What needs to be done: Render the lines below as a numbered list, from the line with "Task: Open the Notification Center list icon" to the line with "Action: pyautogui.click(x=1357, y=11)", skipping any blank lines and leaving the pictures out.

Records to process:
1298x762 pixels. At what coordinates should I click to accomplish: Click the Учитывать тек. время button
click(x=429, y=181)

==

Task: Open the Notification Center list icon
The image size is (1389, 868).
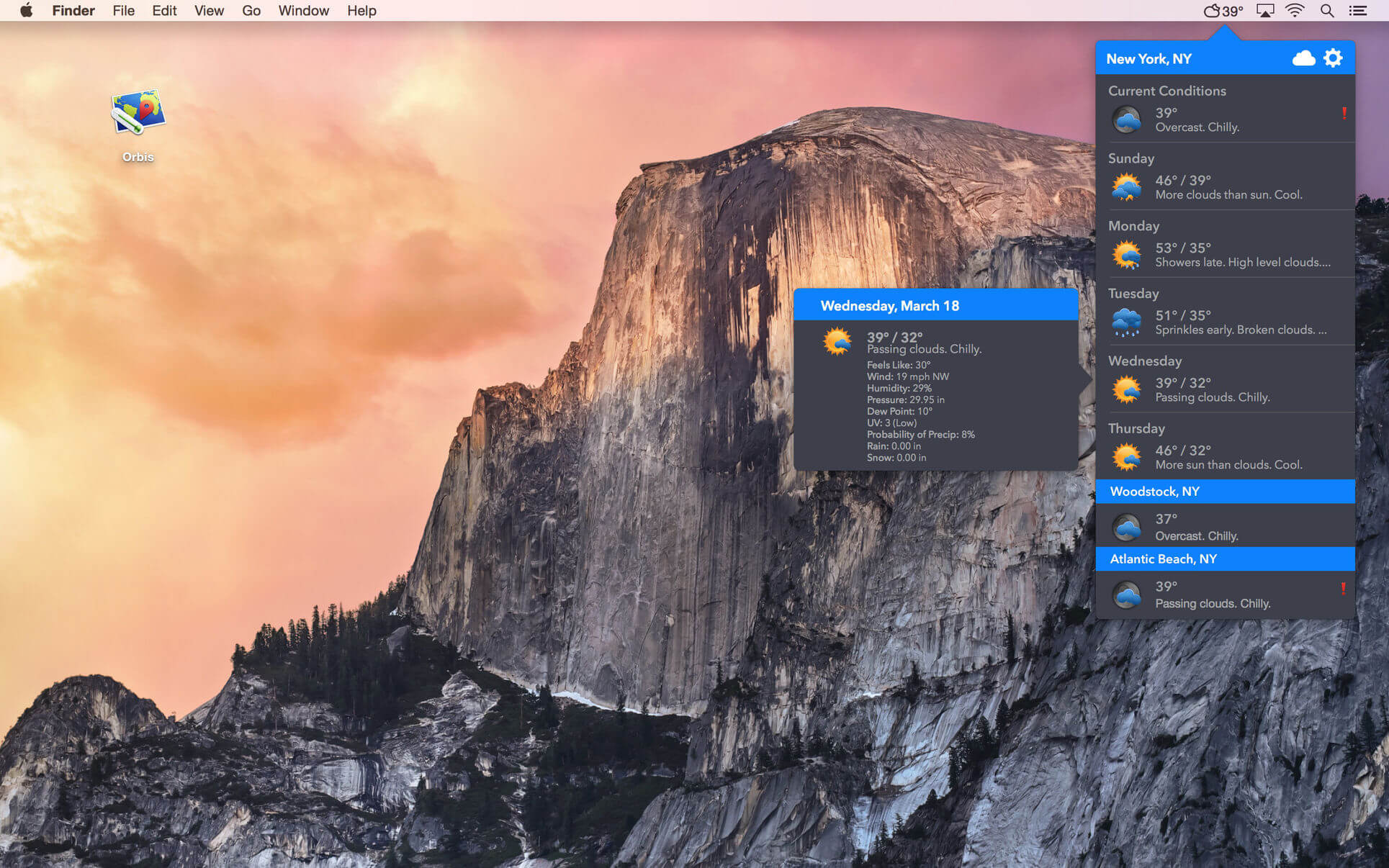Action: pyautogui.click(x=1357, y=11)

Result:
1. Task: Open the Notification Center list icon
2. The image size is (1389, 868).
3. Action: pyautogui.click(x=1357, y=11)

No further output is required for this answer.